Text provided
You don't need a push here, just a cons (see below).

Quote:
>    ((eql sexp 'eof) (nreverse output)))))

> but then I noticed that if the file had the symbol EOF in it, then the
> READing would be short-circuited.  In particular, if a file "foo" has

This is of course the case.  In order to avoid that problem, you
really want to provide an eof-value, that cannot possibly be read from
the given stream.  Since read can (especially when *read-eval* is
true) more or less return arbitrary data, there are not many possible
solutions.  One of them is creating a fresh uninterned symbol, via
gensym, as you suggested, e.g.:

(defun list-expressions (file)
  (with-open-file (instream file :direction :input)
    (do* ((eof-value (gensym))
          (sexp (read instream nil eof-value) (read instream nil eof-value))
          (output nil (cons sexp output)))
        ((eql sexp eof-value) (nreverse output)))))

Since the symbol isn't interned in any package, the reader cannot
possibly find it, and since it cannot get at it in any other way
(e.g. via a special-binding and #.), there is no way that read could
return it at any time other than EOF.  You can also use other
"non-interned", freshly consed structures, like e.g. a fresh cons
cell.

A cleverer (and cheaper) approach -- thanks to KMP for pointing that
one out -- is to use the stream object itself as the EOF value, which,
if it isn't bound to a special variable somewhere -- something we can
rule out if we created the stream object ourselves -- is again not a
possible value of read:

(defun list-expressions (file)
  (with-open-file (instream file :direction :input)
    (do ((sexp (read instream nil instream) (read instream nil instream))
         (output nil (cons sexp output)))
        ((eql sexp instream) (nreverse output)))))

Quote:
> This approach with the gensym seems to work, but it occurred to me
> that this must be a well-known issue with READ, and that there is
> probably a standard CL idiom to handle this.  I took a look at CLTL2
> (in addition to Graham's book), but I didn't see anything obvious.  Is
> there a standard idiom for this that I should know about?  (Perhaps
> more importantly, is there a good unified source for language style
> issues which the newbie should be aware of?)

There is a collection of style hints, presented by Peter Norvig and
Kent Pitman as a slide show at LUV'93, available on Norvig's website
at http://www.norvig.com/luv-slides.ps

There are also lots of other style guidelines, many of which you can
find with a search on www.google.com with the keywords "Lisp style".

Regs, Pierre.

--

 The most likely way for the world to be destroyed, most experts agree,
 is by accident. That's where we come in; we're computer professionals.

Source material
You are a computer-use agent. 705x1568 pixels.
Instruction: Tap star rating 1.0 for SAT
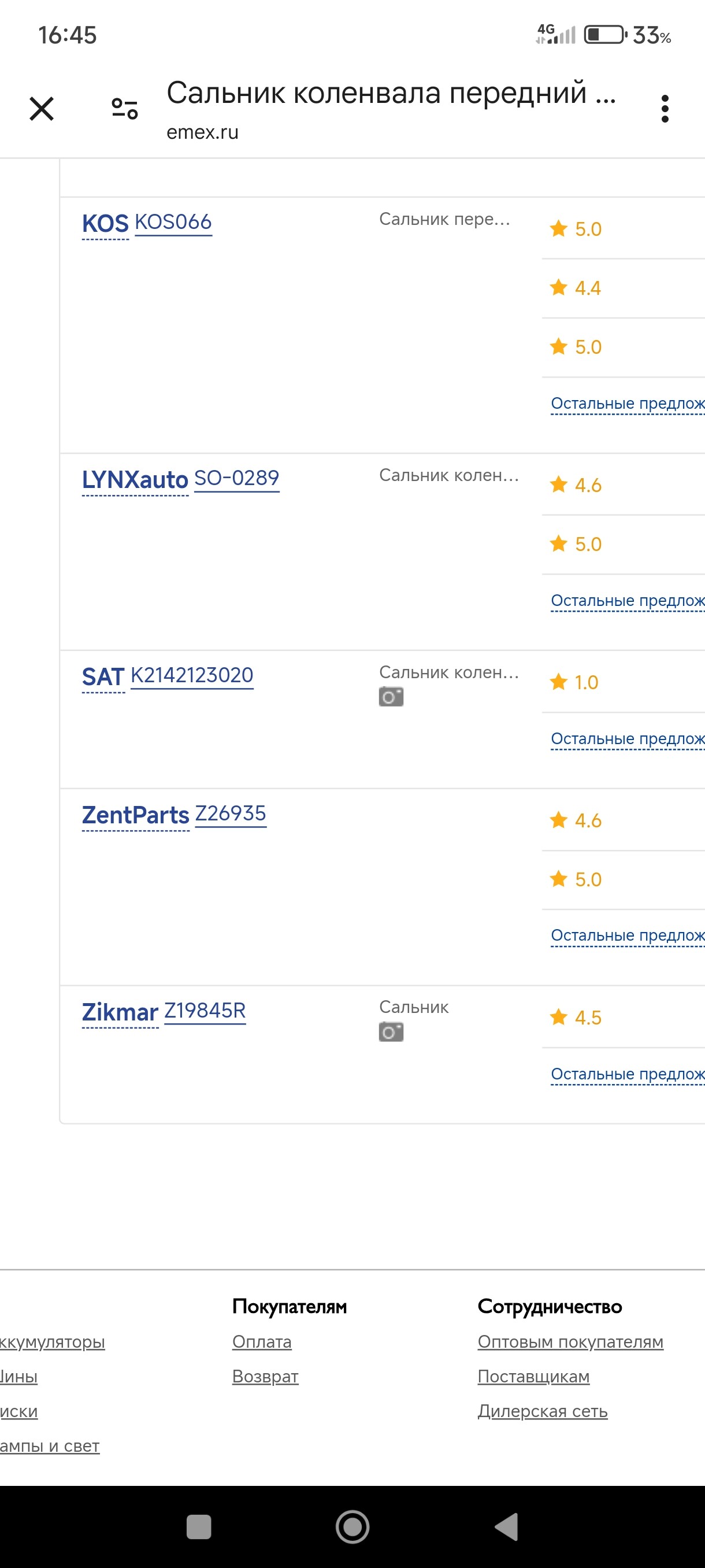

Requests
1 - Reproduce the stretch of the Lisp forum post from "(do* ((eof-value (gensym))" through "eof-value) (nreverse output)))))".
2 - Answer these questions using the Lisp forum post.
(a) What does the post say can be created via gensym to serve as an EOF value?
(b) Who is thanked for pointing out the approach of using the stream object itself as the EOF value?
(c) At what event did Peter Norvig and Kent Pitman present their collection of style hints as a slide show?
3 - Carry the Lisp forum post about reading expressions forward from its final line.

Task-by-task answers
1 -
(do* ((eof-value (gensym))
          (sexp (read instream nil eof-value) (read instream nil eof-value))
          (output nil (cons sexp output)))
        ((eql sexp eof-value) (nreverse output)))))

2 -
(a) A fresh uninterned symbol.
(b) KMP.
(c) LUV'93.

3 -
 We cause accidents.                           -- Nathaniel Borenstein



Fri, 02 Jul 2004 23:30:25 GMT  
 A good idiom for EOF when READing files?


Quote:
>Yep, that's one common way of dealing with it.  Personally, I use:

>  (defvar *eof* (gensym))

>So at least this way, I only have one gensym per image used on eof
>values.  Plus I find it a tiny bit clearer.

Not iron-clad though. The file could contain #.*eof* and then
read would return your EOF object.

  (let ((eof (cons nil)))
    ...

is cheaper than gensym, and safe, as is using the stream
variable itself. I find the former more readable, the latter
cleverer. The latter would be fine if it was standard
coding practice.



Sat, 03 Jul 2004 04:24:00 GMT  
 A good idiom for EOF when READing files?

Quote:



> >Yep, that's one common way of dealing with it.  Personally, I use:

> >  (defvar *eof* (gensym))

> >So at least this way, I only have one gensym per image used on eof
> >values.  Plus I find it a tiny bit clearer.

> Not iron-clad though. The file could contain #.*eof* and then
> read would return your EOF object.

Oops, you're right.  I must confess to using read fairly rarely.
Mostly when I'm reading in something code-like, in which case I impose
the restriction that it's not pathological (or I'll bind *read-eval*
to nil) -- and in my mental taxonomy, #.*eof* is right up there with
#.(ext:quit).  But, yeah, my bad.

--
           /|_     .-----------------------.                        
         ,'  .\  / | No to Imperialist war |                        
     ,--'    _,'   | Wage class war!       |                        
    /       /      `-----------------------'                        
   (   -.  |                              
   |     ) |                              
  (`-.  '--.)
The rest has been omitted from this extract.